Quick Start¶

This walkthrough creates a token and uses it against a protected DRF endpoint. It is meant to give you a fast end-to-end check before deeper configuration work.

1. Create a Token¶

Start by creating a token linked to a user so request identity is populated in authenticated views.

from django.contrib.auth import get_user_model
from keysmith.services.tokens import create_token

User = get_user_model()
user = User.objects.get(username="api-user")

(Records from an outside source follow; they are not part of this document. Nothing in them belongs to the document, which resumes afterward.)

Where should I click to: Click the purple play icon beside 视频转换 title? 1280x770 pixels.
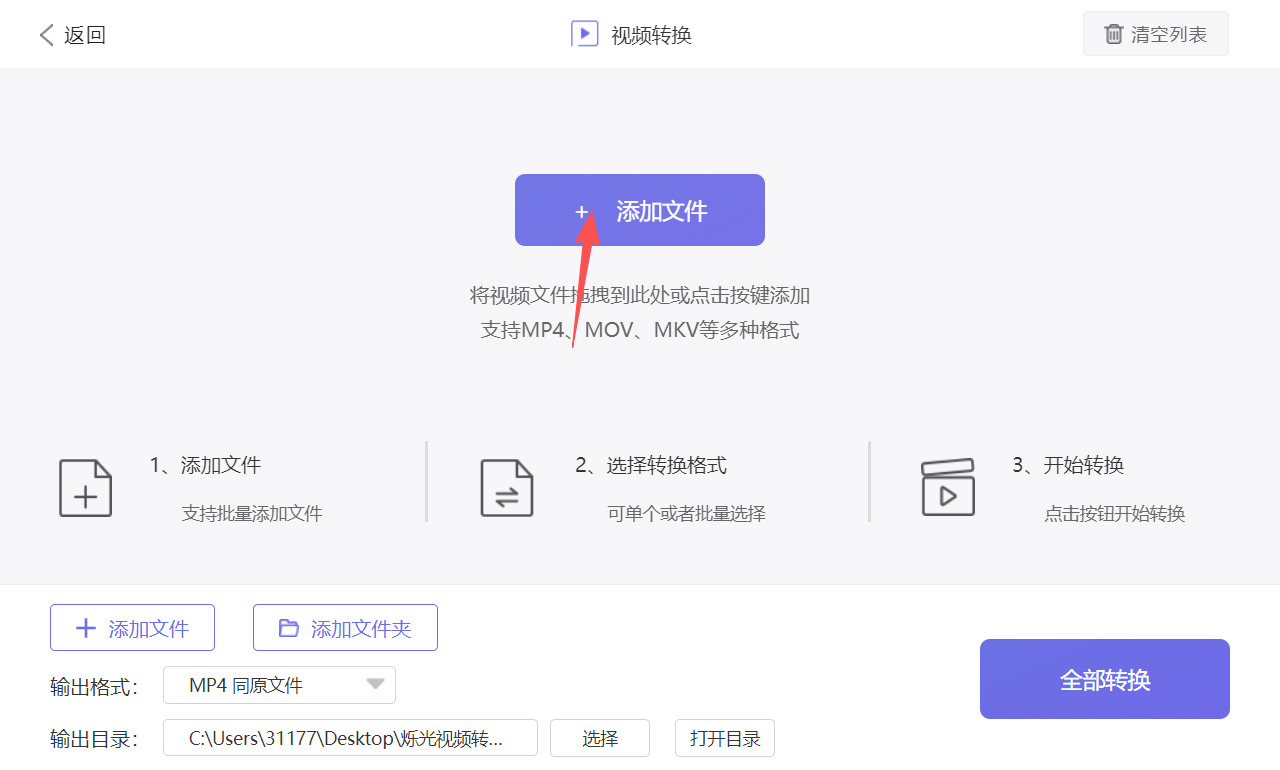coord(584,33)
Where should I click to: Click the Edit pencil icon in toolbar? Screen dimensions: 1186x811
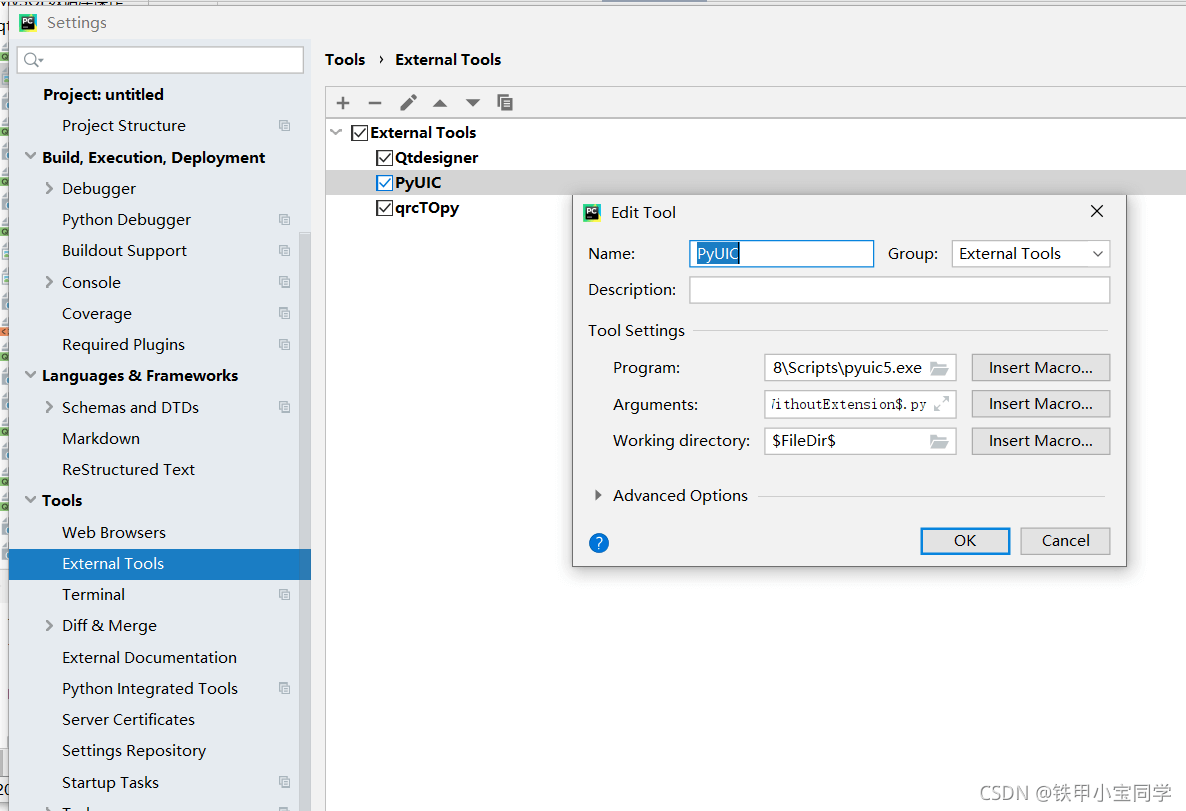click(x=408, y=103)
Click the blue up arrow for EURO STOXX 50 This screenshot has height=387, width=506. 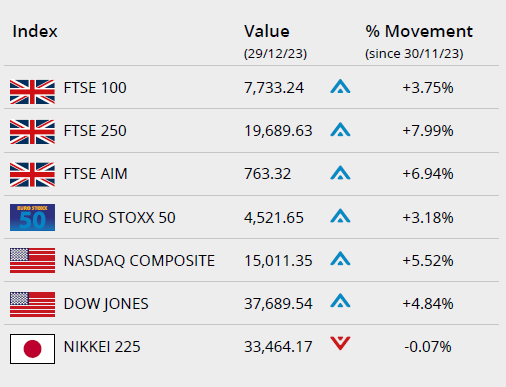coord(340,216)
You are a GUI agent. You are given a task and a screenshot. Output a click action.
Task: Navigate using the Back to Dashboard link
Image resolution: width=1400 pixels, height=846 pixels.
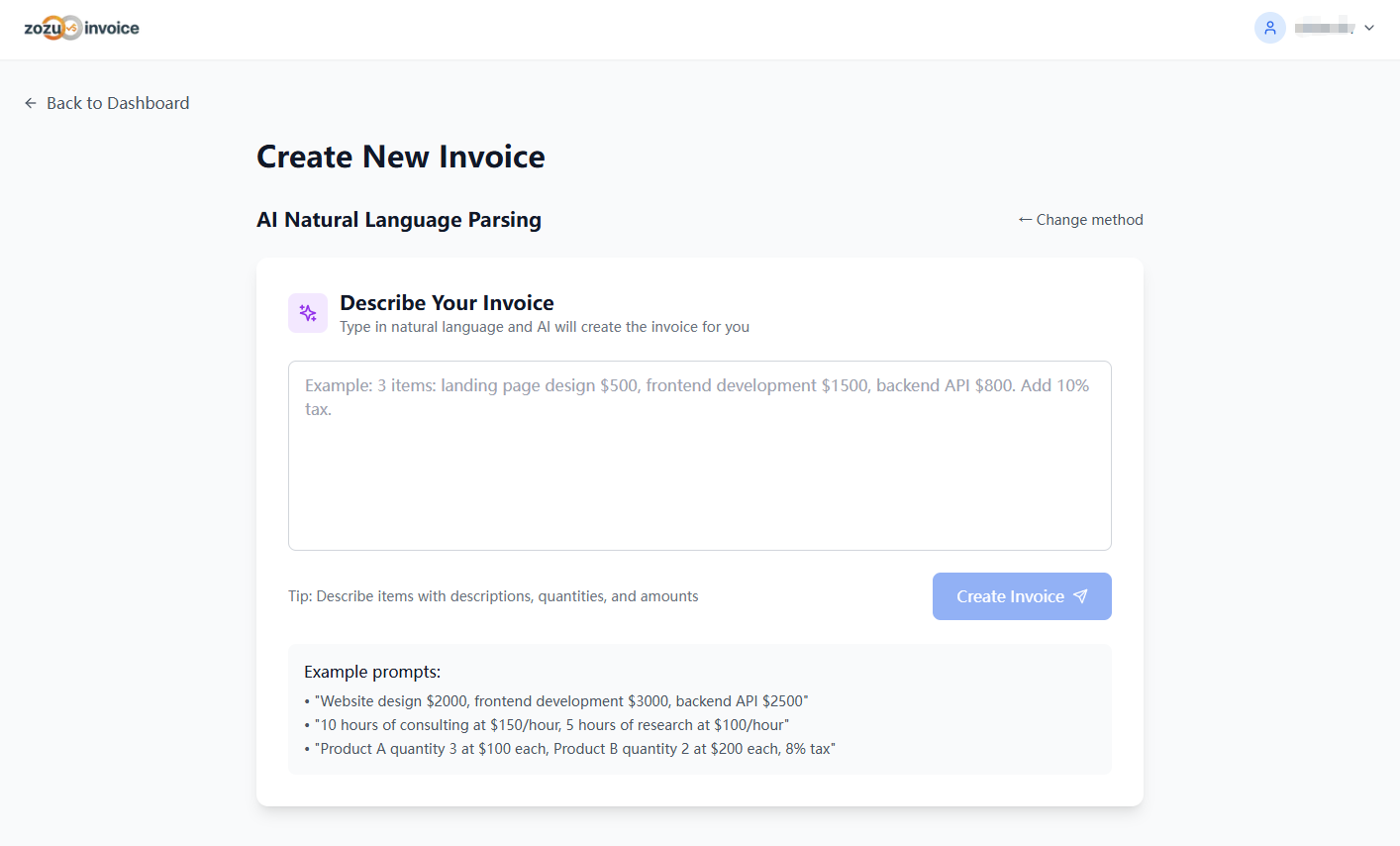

token, raw_token = create_token(
    name="local-dev",
    user=user,
)

print("Prefix:", token.prefix)
print("Raw token:", raw_token)

The returned raw token is shown once. The database stores only a hash.

2. Protect an Endpoint¶

Apply RequireKeysmithToken on DRF views to enforce token authentication before request handling.

from rest_framework.response import Response
from rest_framework.views import APIView
from keysmith.drf.permissions import RequireKeysmithToken


class HealthView(APIView):
    permission_classes = [RequireKeysmithToken]

    def get(self, request):
        return Response(
            {
                "ok": True,
                "token_prefix": request.auth.prefix,
            }
        )

3. Call the Endpoint¶

Use the raw token in X-KEYSMITH-TOKEN and confirm the endpoint responds with 200.

curl -H "X-KEYSMITH-TOKEN: <raw-token>" \
  http://localhost:8000/api/health/

4. Rotate or Revoke¶

Lifecycle actions should be part of your normal operations. Rotation invalidates previous raw tokens immediately.

from keysmith.services.tokens import purge_token, revoke_token, rotate_token

new_raw_token = rotate_token(token)
# old token is now invalid

revoke_token(token)
# token is permanently invalid

purge_token(token)
# token is soft-deleted (purged + revoked)

Notes for Plain Django Views¶

If you protect plain Django views with @keysmith_required, create tokens with a linked user (user=...) so request.keysmith_user is available for your view code and audit context.